そこから発展させて、大学院では本来感を高める要因について調べようと思い、
「省察と本来感との関連は先行研究で調べられているけれど、じゃあどうしたら省察は高まるのだろう?」
「人に話すと、考えが整理されることってあるよな…🤔」
などと実体感から少しずつ考えを整理することで、テーマを絞っていきました。
研究を行う上で大変だったこと,研究をして良かったと思うことを教えてください。
「自己開示の深さ」が「趣味」から「自分の性格や能力の否定的側面」までの4つのレベルに分かれているだけでなく、それ以外に受容的/拒絶的反応、省察/反芻と扱う変数が多かったので、分析がとても大変でした。
また、仮説とは逆の結果となったところも多かったので、どうしてそうなるのか考察することにもとても苦戦しました。

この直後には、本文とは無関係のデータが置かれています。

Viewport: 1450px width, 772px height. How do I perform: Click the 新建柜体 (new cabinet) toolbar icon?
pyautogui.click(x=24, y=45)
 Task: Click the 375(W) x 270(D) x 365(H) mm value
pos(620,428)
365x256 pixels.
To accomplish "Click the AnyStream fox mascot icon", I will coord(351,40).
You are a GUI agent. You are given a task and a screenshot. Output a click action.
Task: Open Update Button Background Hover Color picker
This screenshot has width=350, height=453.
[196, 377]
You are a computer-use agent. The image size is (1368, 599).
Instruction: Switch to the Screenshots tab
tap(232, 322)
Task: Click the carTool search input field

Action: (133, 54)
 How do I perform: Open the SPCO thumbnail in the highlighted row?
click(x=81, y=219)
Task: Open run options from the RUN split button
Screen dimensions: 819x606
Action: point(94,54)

しかし、仮説通りにならなかった点について考察することで、各要因について多角的にみることができ、新たな視点が得られたと感じています。
大学院ではさまざまな授業・実習を通して学部よりも専門的な内容を学んでいきますが、論文執筆は「自分の興味関心に沿って行った研究をより深く掘り下げられる」という点で心理学の面白さを何倍にも感じられる経験になると思います。
とはいえ大変な面もたくさんあるので、困ったときは周りに相談しつつ(私も紀要を書くにあたり指導教員の先生に何度も相談させていただきました)、健康第一でお互い頑張りましょう!